Studio album by Keb' Mo'
- Released: August 2, 2011
- Studio: At House of Blues Studios, Encino, Nashville, TN, at Twelve Tone Studios, at Eastwest Studios
- Genre: Blues
- Length: 52:30
- Label: Rykodisc/Yolabelle International
- Producer: Keb' Mo'

Keb' Mo' chronology
| Live and Mo' (2009) | The Reflection (2011) | BLUESAmericana (2014) |

= The Reflection (album) =

The Reflection is the eleventh studio album by Keb' Mo'. It was released on August 2, 2011, through Yolabelle International and distributed through Rykodisc. It was his first full-length studio album since the release of Suitcase in 2006 and featured guest performances by Vince Gill, Dave Koz and India Arie. After the termination of his contract with Sony, Moore 'took the time to get my family started and study the record business as it is now and where it’s going'. This album differs stylistically from his past record, and was describes as having an 'adult-contemporary' vibe. It includes renditions of "One of These Nights" by The Eagles and "Crush on You" by Kevin So.

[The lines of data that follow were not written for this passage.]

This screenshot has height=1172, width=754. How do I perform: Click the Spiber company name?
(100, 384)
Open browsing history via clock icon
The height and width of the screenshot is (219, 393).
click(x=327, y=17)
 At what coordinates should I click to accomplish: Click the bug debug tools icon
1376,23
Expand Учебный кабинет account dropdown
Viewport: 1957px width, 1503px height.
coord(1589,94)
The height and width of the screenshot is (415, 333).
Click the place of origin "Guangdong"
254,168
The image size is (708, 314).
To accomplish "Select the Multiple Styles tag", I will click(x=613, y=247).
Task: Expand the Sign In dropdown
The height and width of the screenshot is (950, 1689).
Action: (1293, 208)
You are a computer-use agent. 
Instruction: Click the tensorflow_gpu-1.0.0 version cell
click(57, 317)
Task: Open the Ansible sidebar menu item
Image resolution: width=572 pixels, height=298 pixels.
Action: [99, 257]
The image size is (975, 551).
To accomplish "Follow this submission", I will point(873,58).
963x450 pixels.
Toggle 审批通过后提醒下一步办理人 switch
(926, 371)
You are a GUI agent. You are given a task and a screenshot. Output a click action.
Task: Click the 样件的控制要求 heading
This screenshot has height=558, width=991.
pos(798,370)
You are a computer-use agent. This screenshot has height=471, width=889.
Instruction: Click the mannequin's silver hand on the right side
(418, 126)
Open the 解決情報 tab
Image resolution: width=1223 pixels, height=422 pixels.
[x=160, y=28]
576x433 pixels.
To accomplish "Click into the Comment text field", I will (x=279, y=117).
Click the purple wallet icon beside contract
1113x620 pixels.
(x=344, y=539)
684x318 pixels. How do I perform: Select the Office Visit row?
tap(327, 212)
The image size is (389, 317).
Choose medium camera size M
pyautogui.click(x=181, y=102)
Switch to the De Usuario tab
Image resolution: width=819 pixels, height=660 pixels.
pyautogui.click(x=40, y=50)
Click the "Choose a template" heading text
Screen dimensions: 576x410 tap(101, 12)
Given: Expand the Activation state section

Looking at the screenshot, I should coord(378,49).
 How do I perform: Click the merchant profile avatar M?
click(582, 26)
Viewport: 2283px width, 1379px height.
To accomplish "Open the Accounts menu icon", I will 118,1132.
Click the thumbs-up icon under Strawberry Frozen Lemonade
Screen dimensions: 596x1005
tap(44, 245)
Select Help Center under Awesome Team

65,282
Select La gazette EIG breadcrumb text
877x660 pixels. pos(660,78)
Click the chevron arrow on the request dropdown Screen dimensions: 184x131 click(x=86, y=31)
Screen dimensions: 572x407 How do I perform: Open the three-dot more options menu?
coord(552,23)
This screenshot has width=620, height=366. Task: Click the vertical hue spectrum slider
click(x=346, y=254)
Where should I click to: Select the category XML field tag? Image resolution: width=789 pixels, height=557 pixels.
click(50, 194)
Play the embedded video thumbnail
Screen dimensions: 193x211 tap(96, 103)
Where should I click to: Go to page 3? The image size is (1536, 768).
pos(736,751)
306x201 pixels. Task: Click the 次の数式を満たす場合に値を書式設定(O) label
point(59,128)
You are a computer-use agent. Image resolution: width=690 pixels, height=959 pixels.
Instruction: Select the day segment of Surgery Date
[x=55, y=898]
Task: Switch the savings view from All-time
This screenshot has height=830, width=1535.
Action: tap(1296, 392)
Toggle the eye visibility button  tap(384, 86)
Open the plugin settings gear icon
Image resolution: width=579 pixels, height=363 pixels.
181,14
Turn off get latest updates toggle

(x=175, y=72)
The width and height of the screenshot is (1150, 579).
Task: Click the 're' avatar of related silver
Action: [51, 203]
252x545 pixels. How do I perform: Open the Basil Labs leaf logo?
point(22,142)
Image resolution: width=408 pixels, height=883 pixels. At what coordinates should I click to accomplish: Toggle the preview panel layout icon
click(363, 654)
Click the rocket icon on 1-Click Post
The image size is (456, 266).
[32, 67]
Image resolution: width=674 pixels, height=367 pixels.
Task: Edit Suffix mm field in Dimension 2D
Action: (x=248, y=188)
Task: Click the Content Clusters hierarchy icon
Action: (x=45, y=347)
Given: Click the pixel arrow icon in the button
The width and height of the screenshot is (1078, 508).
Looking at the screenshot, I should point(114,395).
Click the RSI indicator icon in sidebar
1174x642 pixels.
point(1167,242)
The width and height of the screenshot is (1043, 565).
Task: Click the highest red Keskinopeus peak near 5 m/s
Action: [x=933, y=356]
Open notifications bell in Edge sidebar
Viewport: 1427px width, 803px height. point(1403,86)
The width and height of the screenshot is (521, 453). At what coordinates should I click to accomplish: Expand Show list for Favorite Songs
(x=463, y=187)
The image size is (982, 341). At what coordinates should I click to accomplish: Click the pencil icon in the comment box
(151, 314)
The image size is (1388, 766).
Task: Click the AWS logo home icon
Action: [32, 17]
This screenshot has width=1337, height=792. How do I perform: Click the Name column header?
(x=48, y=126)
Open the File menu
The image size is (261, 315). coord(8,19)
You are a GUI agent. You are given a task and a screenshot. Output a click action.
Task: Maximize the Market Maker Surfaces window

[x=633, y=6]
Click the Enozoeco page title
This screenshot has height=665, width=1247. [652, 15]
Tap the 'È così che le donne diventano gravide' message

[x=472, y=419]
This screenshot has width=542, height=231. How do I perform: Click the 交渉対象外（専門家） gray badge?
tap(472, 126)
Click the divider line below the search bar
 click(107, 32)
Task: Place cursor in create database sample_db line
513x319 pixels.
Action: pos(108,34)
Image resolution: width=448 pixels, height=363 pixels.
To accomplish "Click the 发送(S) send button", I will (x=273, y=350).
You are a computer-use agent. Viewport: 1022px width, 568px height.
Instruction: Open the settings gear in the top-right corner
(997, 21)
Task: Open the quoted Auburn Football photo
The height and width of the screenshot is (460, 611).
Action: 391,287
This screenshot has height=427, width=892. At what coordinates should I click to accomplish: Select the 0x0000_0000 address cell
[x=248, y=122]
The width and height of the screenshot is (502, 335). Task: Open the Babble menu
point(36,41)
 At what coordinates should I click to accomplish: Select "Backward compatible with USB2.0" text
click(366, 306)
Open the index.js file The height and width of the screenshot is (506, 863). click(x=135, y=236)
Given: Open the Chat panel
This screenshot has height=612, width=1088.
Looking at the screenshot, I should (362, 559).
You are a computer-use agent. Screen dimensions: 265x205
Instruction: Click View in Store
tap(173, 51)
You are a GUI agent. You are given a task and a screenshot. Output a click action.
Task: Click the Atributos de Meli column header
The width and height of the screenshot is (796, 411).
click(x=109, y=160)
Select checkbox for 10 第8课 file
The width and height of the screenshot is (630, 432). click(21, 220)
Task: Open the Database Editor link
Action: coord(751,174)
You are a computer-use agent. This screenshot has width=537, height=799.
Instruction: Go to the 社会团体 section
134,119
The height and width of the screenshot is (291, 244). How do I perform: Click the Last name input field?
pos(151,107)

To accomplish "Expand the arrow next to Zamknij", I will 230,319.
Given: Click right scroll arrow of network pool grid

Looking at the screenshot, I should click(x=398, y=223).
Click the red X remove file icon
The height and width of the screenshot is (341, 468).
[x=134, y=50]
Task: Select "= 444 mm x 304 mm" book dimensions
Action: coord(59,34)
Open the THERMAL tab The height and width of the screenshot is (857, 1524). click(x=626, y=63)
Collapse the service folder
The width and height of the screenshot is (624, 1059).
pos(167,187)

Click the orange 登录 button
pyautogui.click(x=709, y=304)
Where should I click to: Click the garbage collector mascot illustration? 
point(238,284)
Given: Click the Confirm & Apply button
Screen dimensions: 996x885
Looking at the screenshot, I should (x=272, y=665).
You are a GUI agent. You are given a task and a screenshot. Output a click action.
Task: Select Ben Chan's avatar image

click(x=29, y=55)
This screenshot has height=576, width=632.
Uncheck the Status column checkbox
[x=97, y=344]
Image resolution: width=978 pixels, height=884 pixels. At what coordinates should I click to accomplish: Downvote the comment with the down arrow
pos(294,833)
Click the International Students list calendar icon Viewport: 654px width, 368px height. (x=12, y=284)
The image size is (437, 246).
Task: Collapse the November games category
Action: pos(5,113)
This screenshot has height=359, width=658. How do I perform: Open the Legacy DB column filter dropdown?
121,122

The album was recorded over a three-year period that saw Moore move from Los Angeles to Nashville, and suffering the loss of a number of instruments during the 2010 floods. Besides two covers, he co-wrote with Gill, Melissa Manchester, Alan Rich, and Maia Sharp. The song "Inside Outside" was written together with Skip Ewing. The song "We Don't Need It" had originally been recorded for the Keep it Simple album, while the traditional "Something Within" included contributions from Moore's extended family.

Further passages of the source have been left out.